** Tugas yang Diminta **
1) Menurut teks tentang pengelolaan jurnal, berapa jumlah referensi ideal untuk jurnal nasional (Sinta 2)?
2) Dalam teks tentang pengelolaan jurnal, ganti "akreditasi" dengan "penilaian" pada bagian yang dimulai dengan kata-kata "2. Pentingnya Peran" dan diakhiri dengan "copyeditor dan proofreader.", lalu tuliskan bagian itu kembali.
3) Lanjutkan teks tentang pengelolaan jurnal mulai dari kalimat sesudah kalimat terakhirnya.

Intinya, pengelolaan jurnal memerlukan dua tulang punggung utama: tim editor yang mengelola konten, dan tim OJS/IT yang mengelola sistem dan memastikan proses dari submission hingga publishing berjalan dengan baik. Di atas keduanya, dibutuhkan managing editor atau editor-in-chief yang berperan sebagai pemimpin sekaligus journal gardener — sosok yang melayani, menggerakkan, dan memastikan semua fungsi jurnal berjalan optimal.
2. Pentingnya Peran Copyeditor dan Proofreader
Pengalaman saya mengelola REGISTER Journal sejak 2015 menunjukkan bahwa keberhasilan peningkatan skor akreditasi (dari 57 pada 2015 menjadi 74,31 dan meraih Sinta 2 pada 2018) tidak lepas dari peran penting copyeditor dan proofreader.
Di jurnal kami, ada editor yang secara teliti memeriksa ulang setiap artikel sebelum terbit, serta berkomunikasi dengan penulis untuk memperbaiki dan memperkaya referensi.
Sebagai informasi, untuk jurnal nasional (Sinta 2) jumlah referensi ideal sekitar 30 sumber, dengan 40–80% di antaranya berasal dari jurnal nasional maupun internasional. Untuk jurnal internasional (Sinta 1), referensi sebaiknya mencapai 60 sumber, dengan mayoritas berasal dari jurnal internasional bereputasi.

** Data yang Diberikan **
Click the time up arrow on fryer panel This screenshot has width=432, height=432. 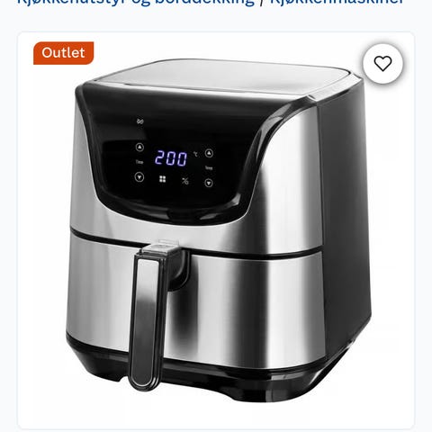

** Jawaban Tiap Tugas **
1) Sekitar 30 sumber.

2)
2. Pentingnya Peran Copyeditor dan Proofreader
Pengalaman saya mengelola REGISTER Journal sejak 2015 menunjukkan bahwa keberhasilan peningkatan skor penilaian (dari 57 pada 2015 menjadi 74,31 dan meraih Sinta 2 pada 2018) tidak lepas dari peran penting copyeditor dan proofreader.

3)
Menurut pengalaman Pak Lukman (editor IJAL UPI Bandung, jurnal terindeks Scopus), setiap naskah yang akan diterbitkan di IJAL dicek secara teliti — mulai dari kesesuaian sitasi dalam teks, akurasi referensi, hingga metadata seperti tahun, volume, dan halaman. Meskipun penulis telah menggunakan aplikasi seperti Mendeley atau Zotero, pemeriksaan manual tetap perlu dilakukan untuk memastikan kebenarannya.
Adapun proofreading menjadi sangat penting, terutama bagi jurnal yang ingin terindeks Scopus atau WoS. Banyak kritik terhadap jurnal nasional terkait bad grammar, mengingat sebagian besar penulis bukan penutur asli bahasa Inggris. Karena itu, kami menggunakan jasa proofreader penutur asli (native speaker) dengan biaya sekitar 50 USD per artikel, yang diambil dari biaya publikasi (APC) sebesar 105 USD.
3. Konsistensi Fokus dan Cakupan (Focus and Scope)
Konsistensi antara fokus dan cakupan jurnal dengan artikel yang diterbitkan sangat diperhatikan dalam setiap proses evaluasi — baik di DOAJ, Arjuna, Scopus, maupun WoS.
Jangan beralasan bahwa jurnal bersifat interdisipliner lalu memuat semua bidang ilmu. Itu bukan interdisipliner, melainkan “campur aduk”. Berdasarkan pengamatan saya, jurnal dengan fokus yang tidak jelas biasanya hanya mencapai Sinta 3.
Untuk meraih Sinta 1 atau 2, fokus dan cakupan jurnal harus spesifik bahkan super-spesifik, dan konsistensi penerbitannya harus jelas dan terjaga.
4. Kesesuaian Pedoman Penulis dan Template Artikel
Menurut Pak Lukman (Ristekdikti), author guidelines dan article template adalah pedoman yang sangat penting — bahkan bisa diibaratkan sebagai “kitab suci” bagi penulis dan editor.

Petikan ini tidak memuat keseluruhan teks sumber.